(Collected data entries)
-- Begin --

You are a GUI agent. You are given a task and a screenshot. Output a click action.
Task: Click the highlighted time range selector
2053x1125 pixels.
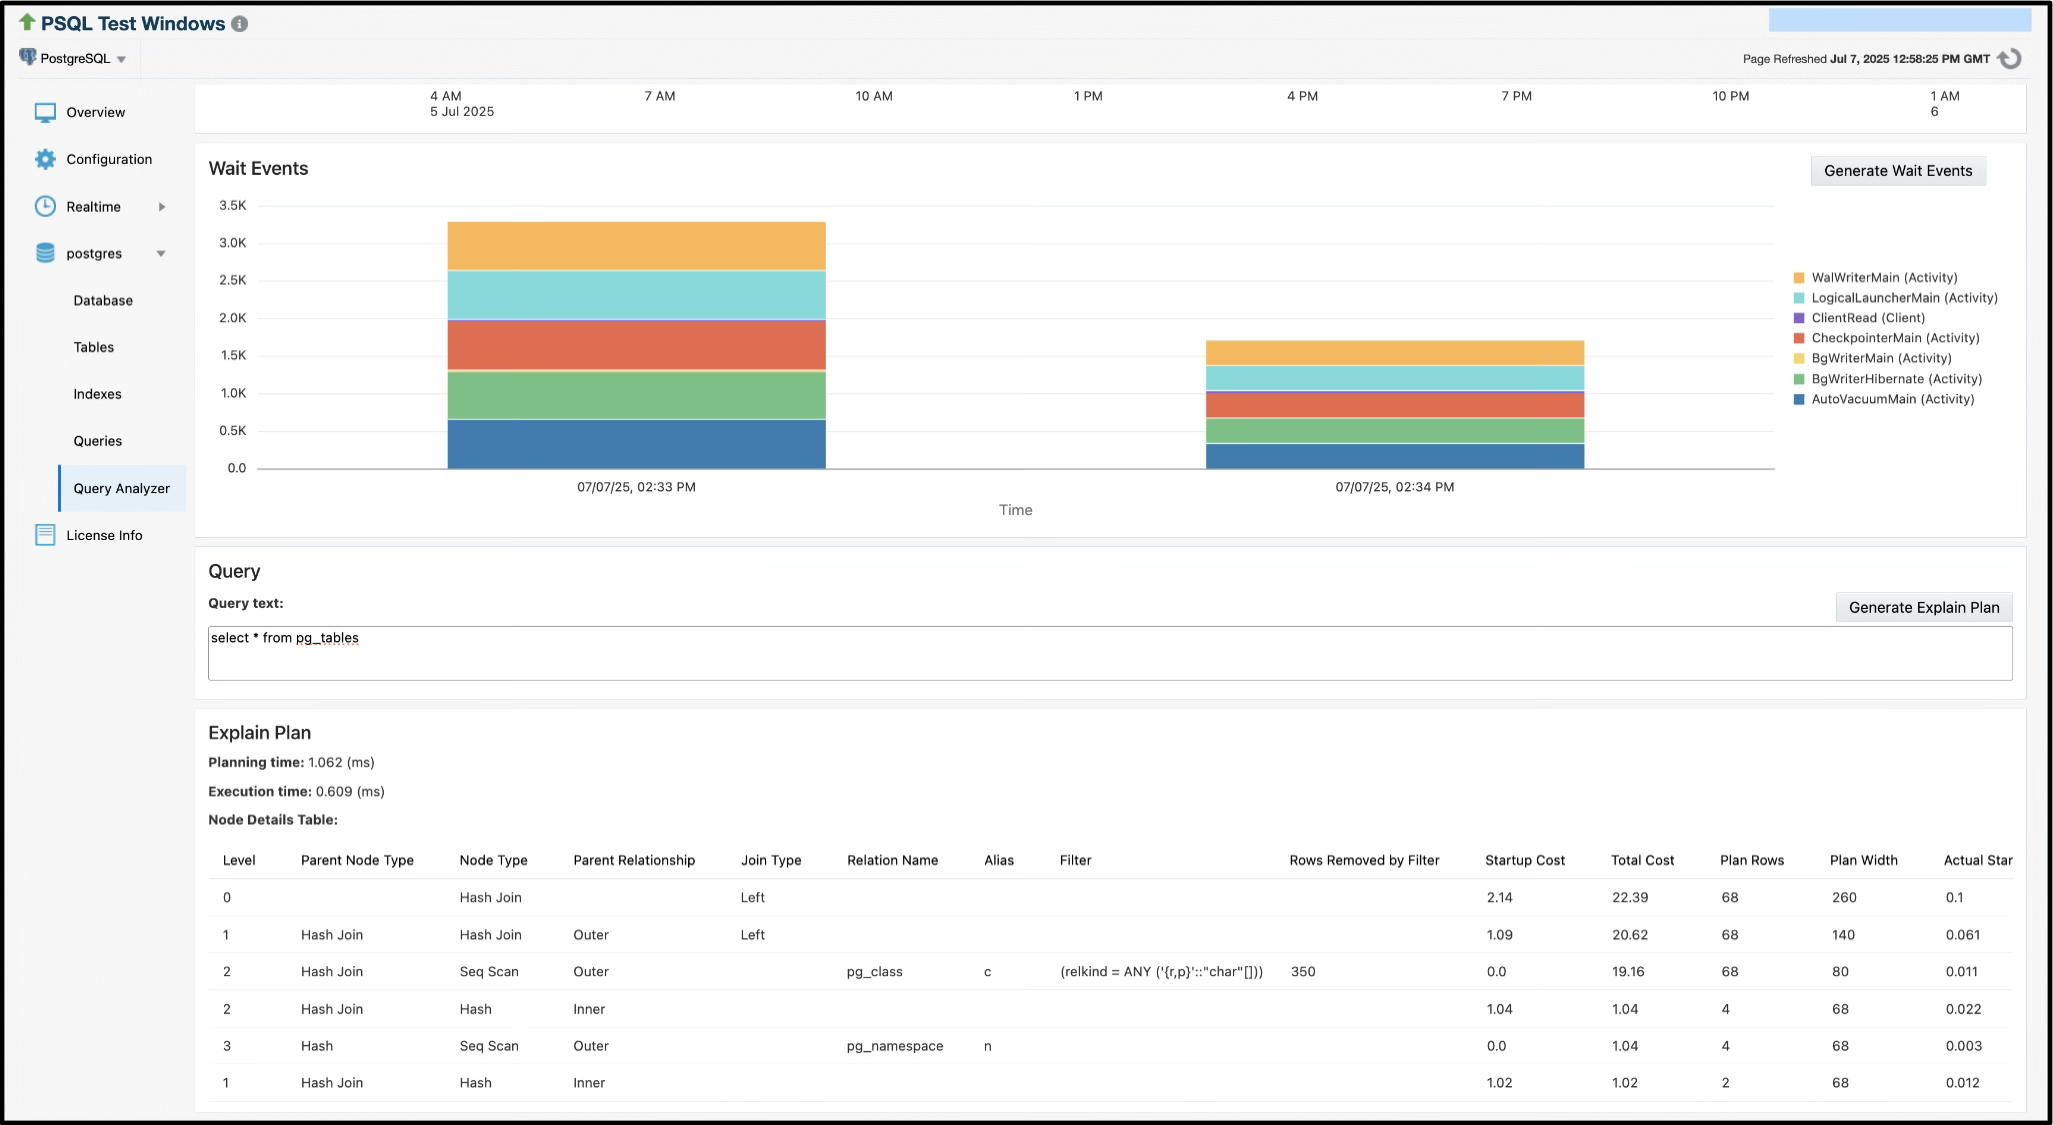coord(1898,19)
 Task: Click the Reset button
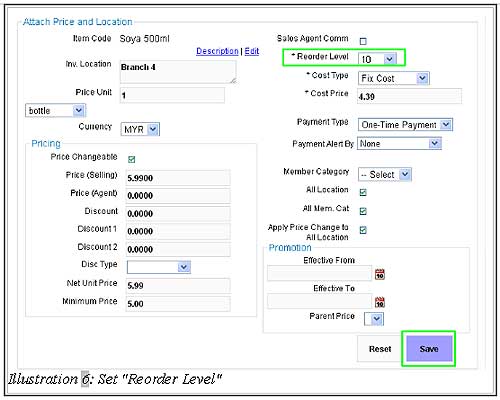380,349
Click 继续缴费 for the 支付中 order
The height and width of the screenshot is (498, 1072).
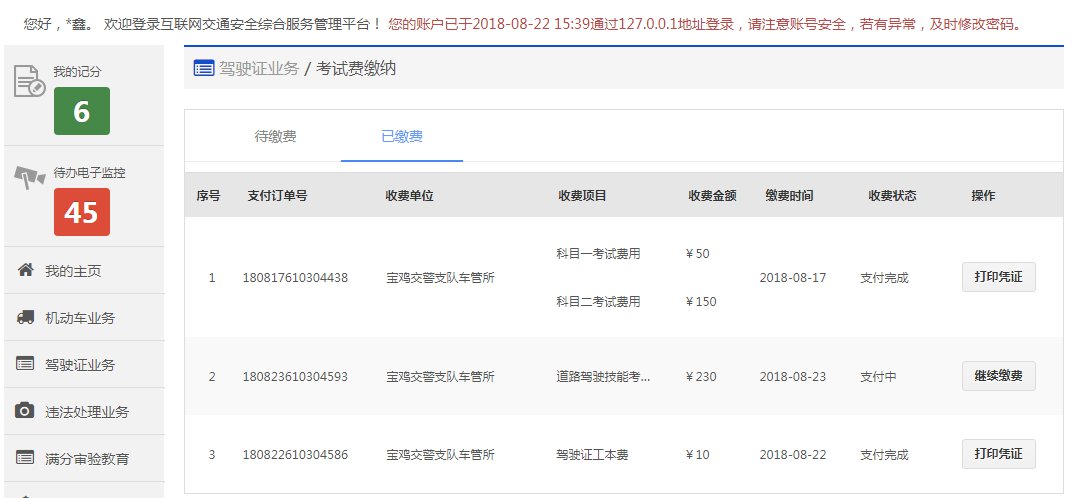pos(998,376)
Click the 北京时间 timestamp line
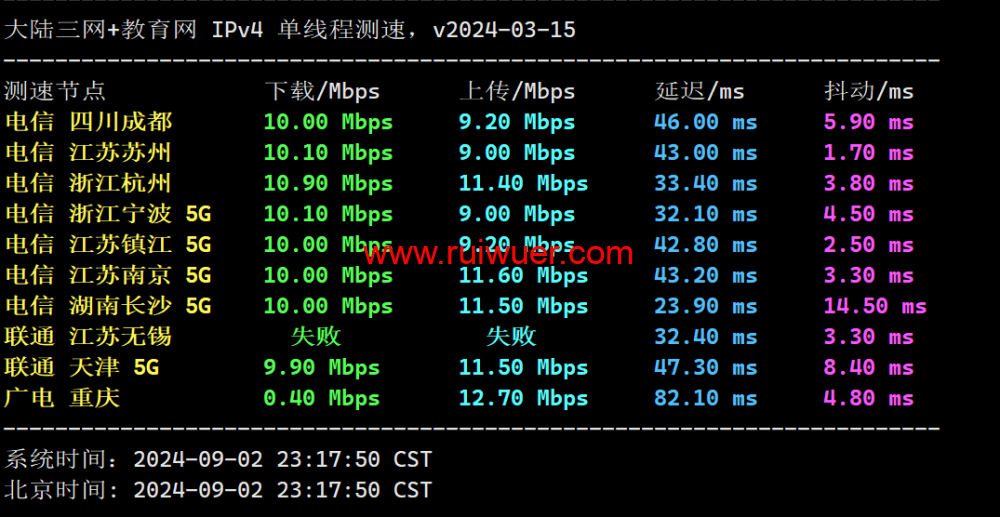Image resolution: width=1000 pixels, height=517 pixels. [x=218, y=490]
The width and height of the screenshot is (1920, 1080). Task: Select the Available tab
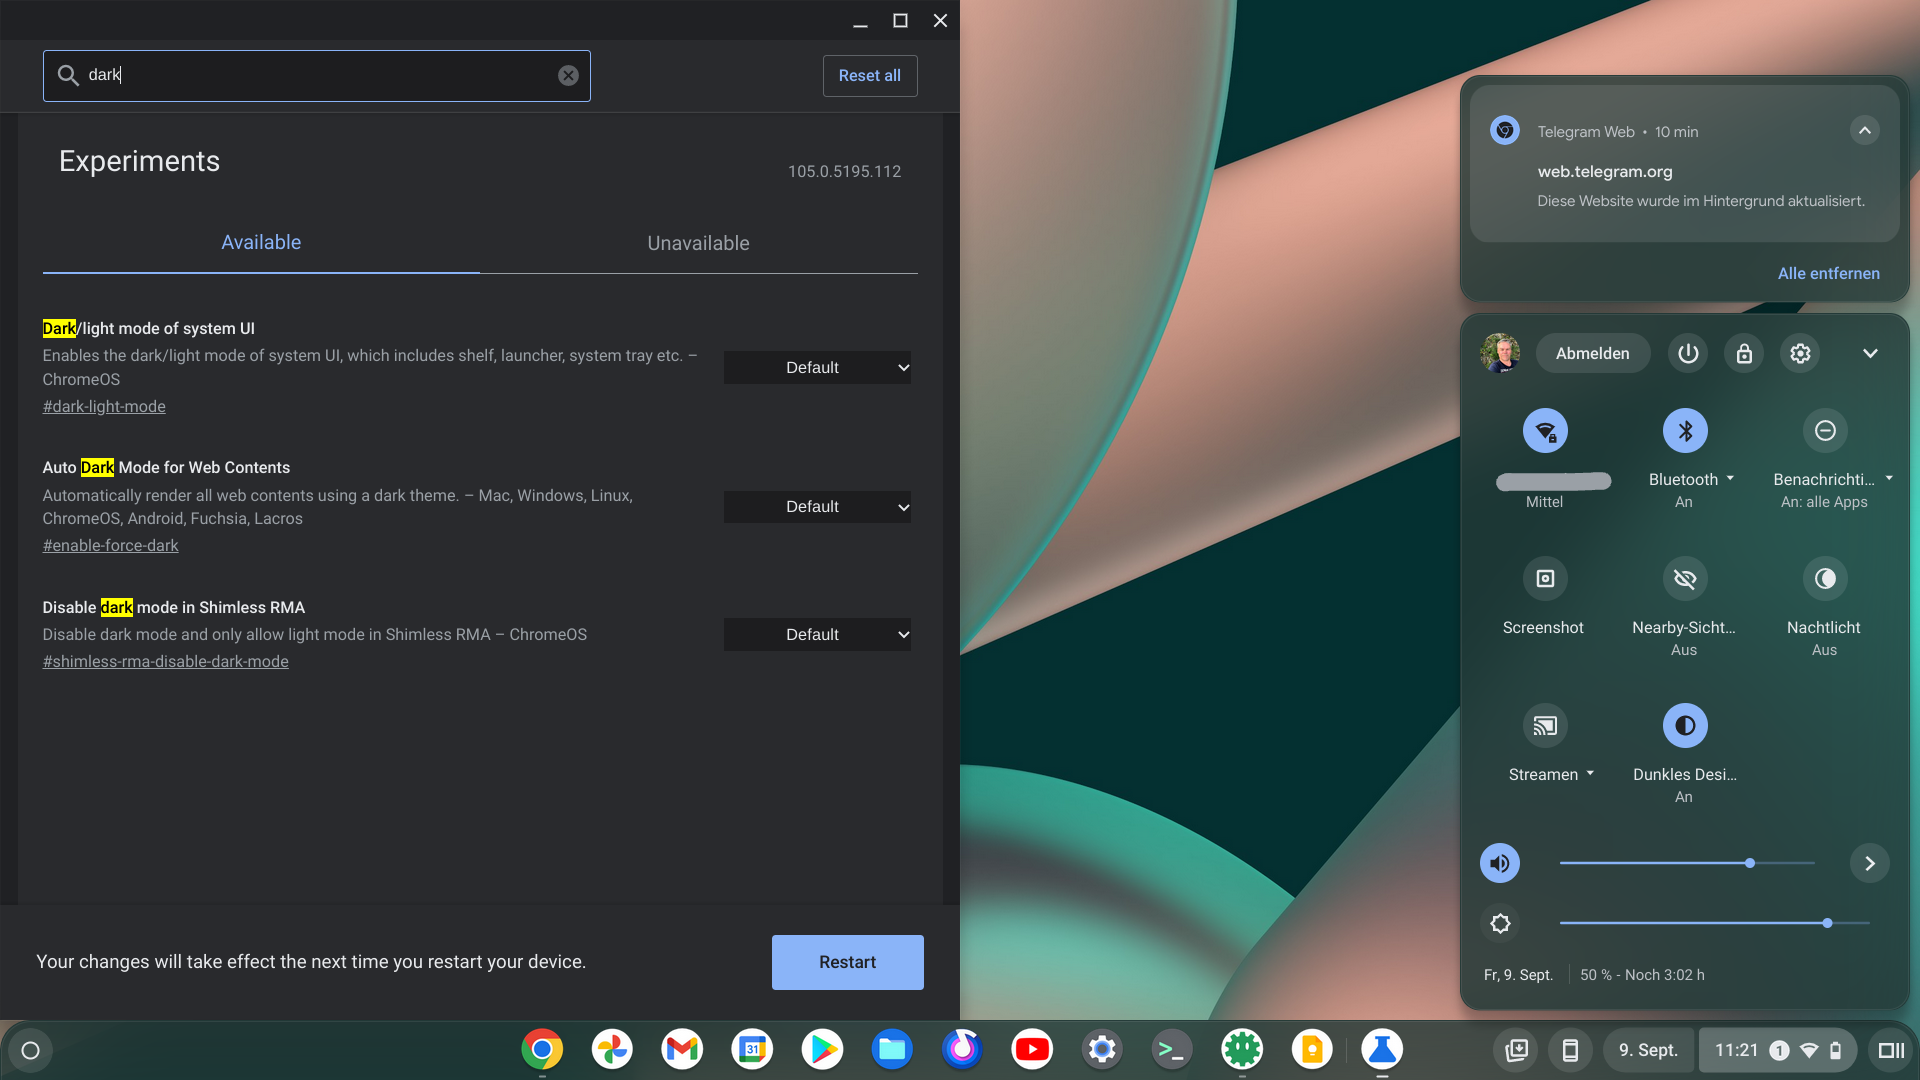pos(261,243)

-- End --

> Short task: Please rewrite all of the rows above, renaming "screenshot" to "screen capture" everywhere and keeping everything else the same. Leave out the pictures.

> The reply:
You are a GUI agent. You are given a task and a screen capture. Output a click action.
Task: Click the highlighted time range selector
2053x1125 pixels.
coord(1898,19)
 Task: Click the Reset button
380,349
Click 继续缴费 for the 支付中 order
The height and width of the screen capture is (498, 1072).
pos(998,376)
Click the 北京时间 timestamp line
Image resolution: width=1000 pixels, height=517 pixels. [x=218, y=490]
The width and height of the screen capture is (1920, 1080). Task: Select the Available tab
pos(261,243)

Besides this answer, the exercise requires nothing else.